▶ **DO THIS**:
Copy every line of the records below verbatim, omitting the pictures.

────

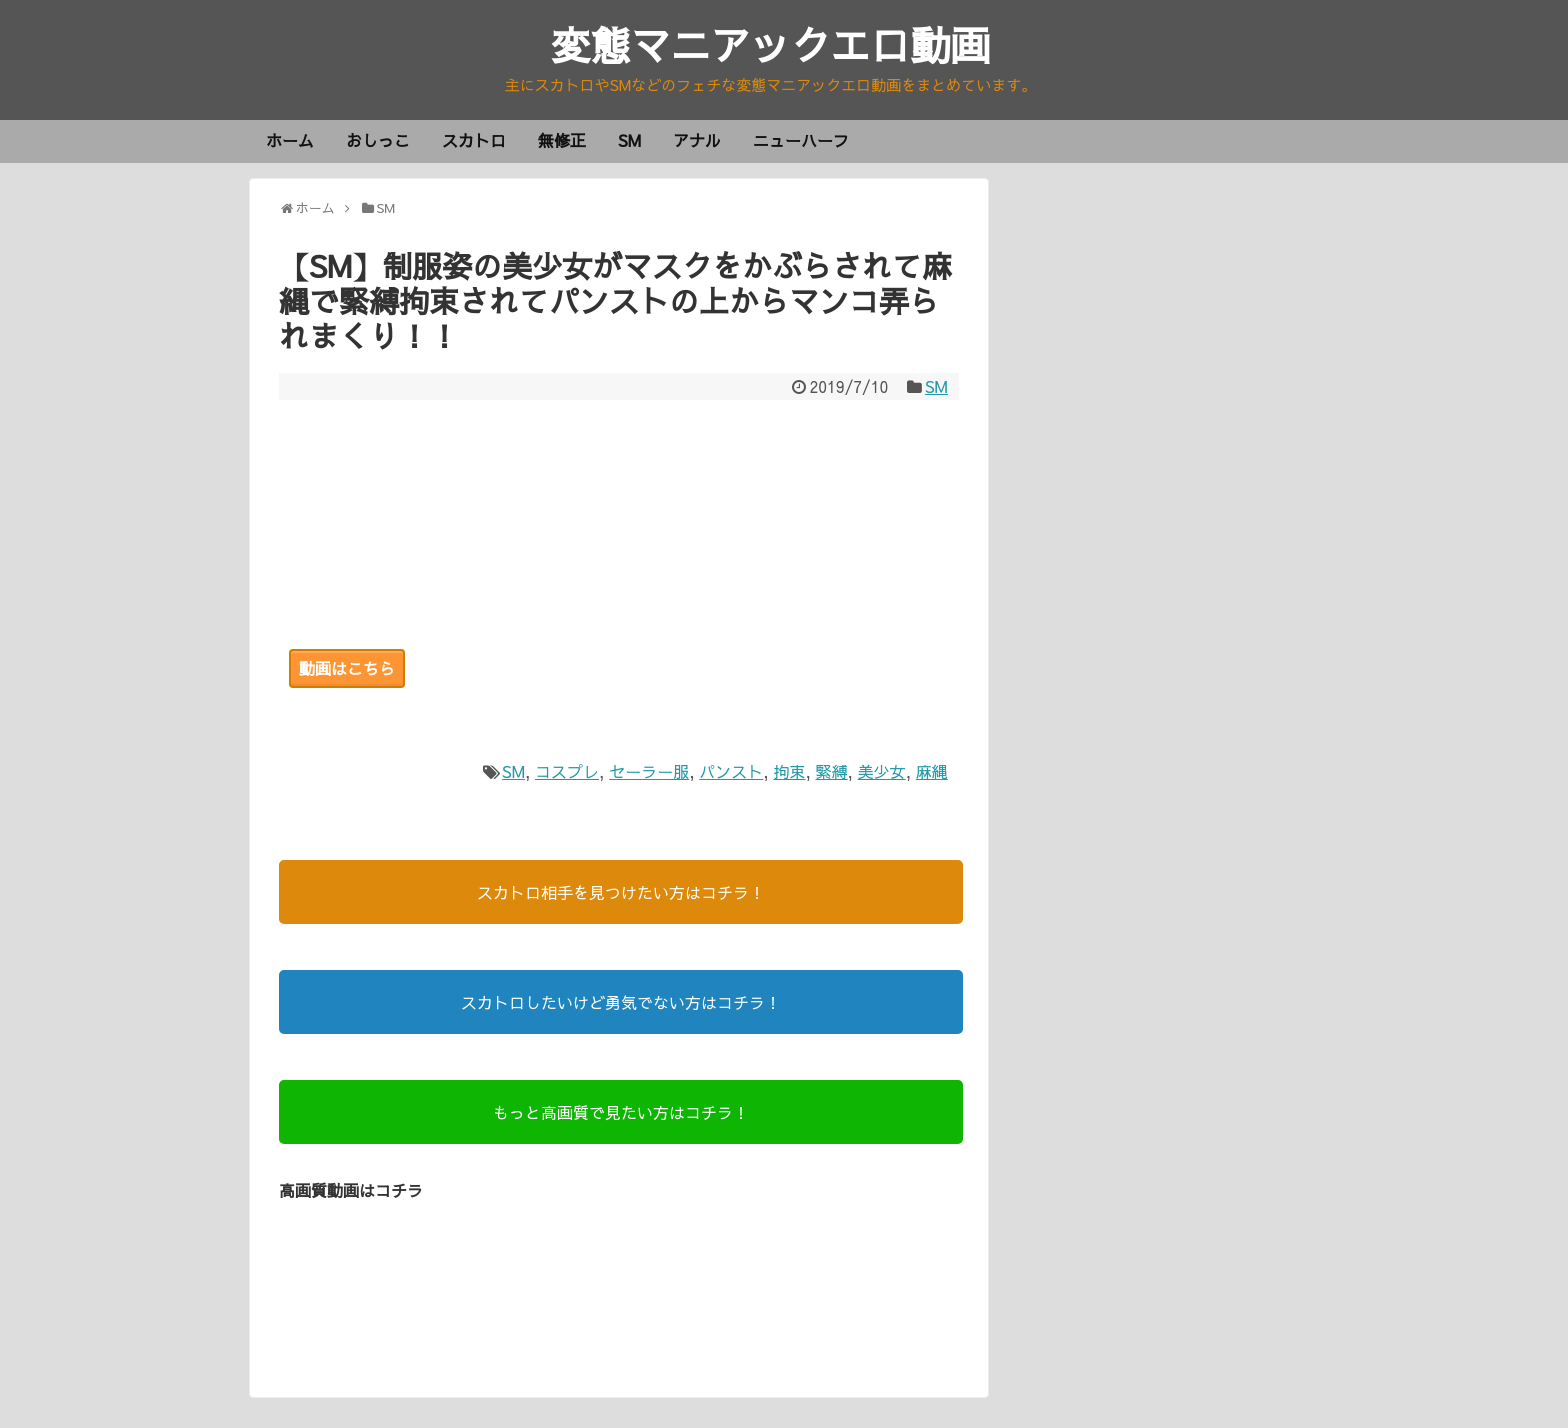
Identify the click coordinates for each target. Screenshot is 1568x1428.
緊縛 (832, 771)
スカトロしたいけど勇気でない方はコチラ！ (621, 1002)
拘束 (789, 771)
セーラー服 (649, 771)
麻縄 (932, 771)
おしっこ (378, 140)
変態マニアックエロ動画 (771, 44)
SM (629, 140)
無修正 (562, 140)
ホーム (290, 140)
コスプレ (567, 771)
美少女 (882, 771)
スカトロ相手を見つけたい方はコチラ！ (621, 892)
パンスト (731, 771)
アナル (697, 140)
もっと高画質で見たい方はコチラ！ (621, 1112)
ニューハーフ (801, 140)
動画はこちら (347, 668)
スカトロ (474, 140)
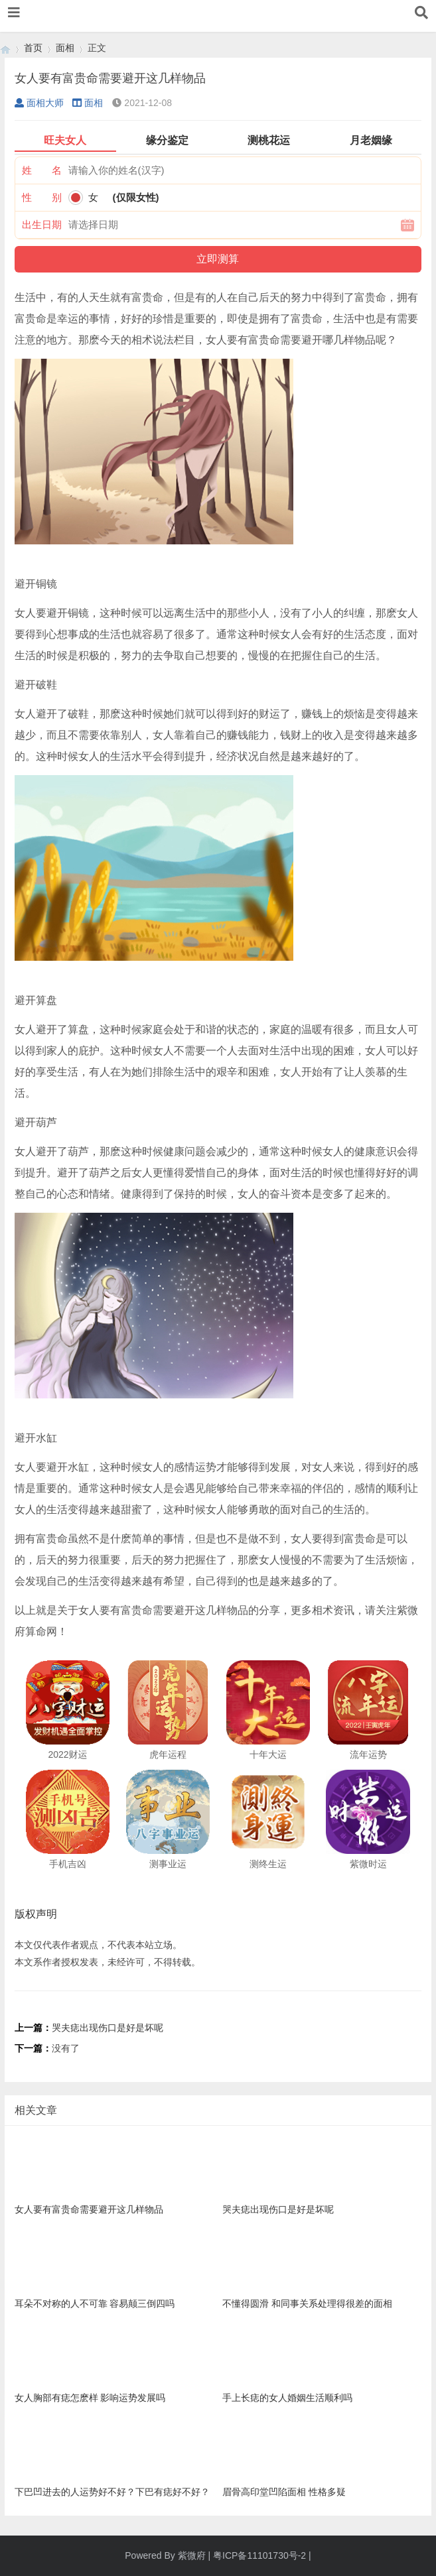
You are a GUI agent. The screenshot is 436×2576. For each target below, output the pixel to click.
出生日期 (42, 224)
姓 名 (42, 170)
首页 (33, 47)
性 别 (42, 197)
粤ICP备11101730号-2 (259, 2555)
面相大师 (39, 102)
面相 (65, 47)
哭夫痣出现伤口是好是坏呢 (107, 2027)
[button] (14, 13)
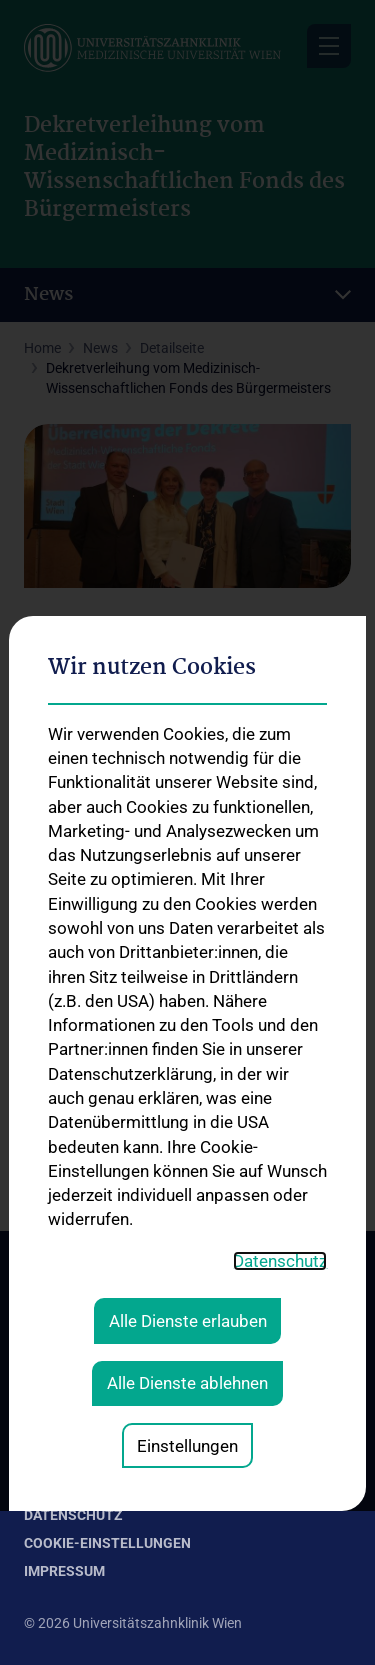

────

▶ **EXERCISE ANSWER**:
Identify the click coordinates for each target. Screenshot is 1568x1428.
緊縛 (832, 771)
スカトロしたいけど勇気でない方はコチラ！ (621, 1002)
拘束 (789, 771)
セーラー服 (649, 771)
麻縄 (932, 771)
おしっこ (378, 140)
変態マニアックエロ動画 (771, 44)
SM (629, 140)
無修正 (562, 140)
ホーム (290, 140)
コスプレ (567, 771)
美少女 (882, 771)
スカトロ相手を見つけたい方はコチラ！ (621, 892)
パンスト (731, 771)
アナル (697, 140)
もっと高画質で見たい方はコチラ！ (621, 1112)
ニューハーフ (801, 140)
動画はこちら (347, 668)
スカトロ (474, 140)
You are a GUI agent. The screenshot is 436×2576. For each target below, output the pixel to click.
出生日期 (42, 224)
姓 名 (42, 170)
首页 (33, 47)
性 别 (42, 197)
粤ICP备11101730号-2 (259, 2555)
面相大师 (39, 102)
面相 (65, 47)
哭夫痣出现伤口是好是坏呢 (107, 2027)
[button] (14, 13)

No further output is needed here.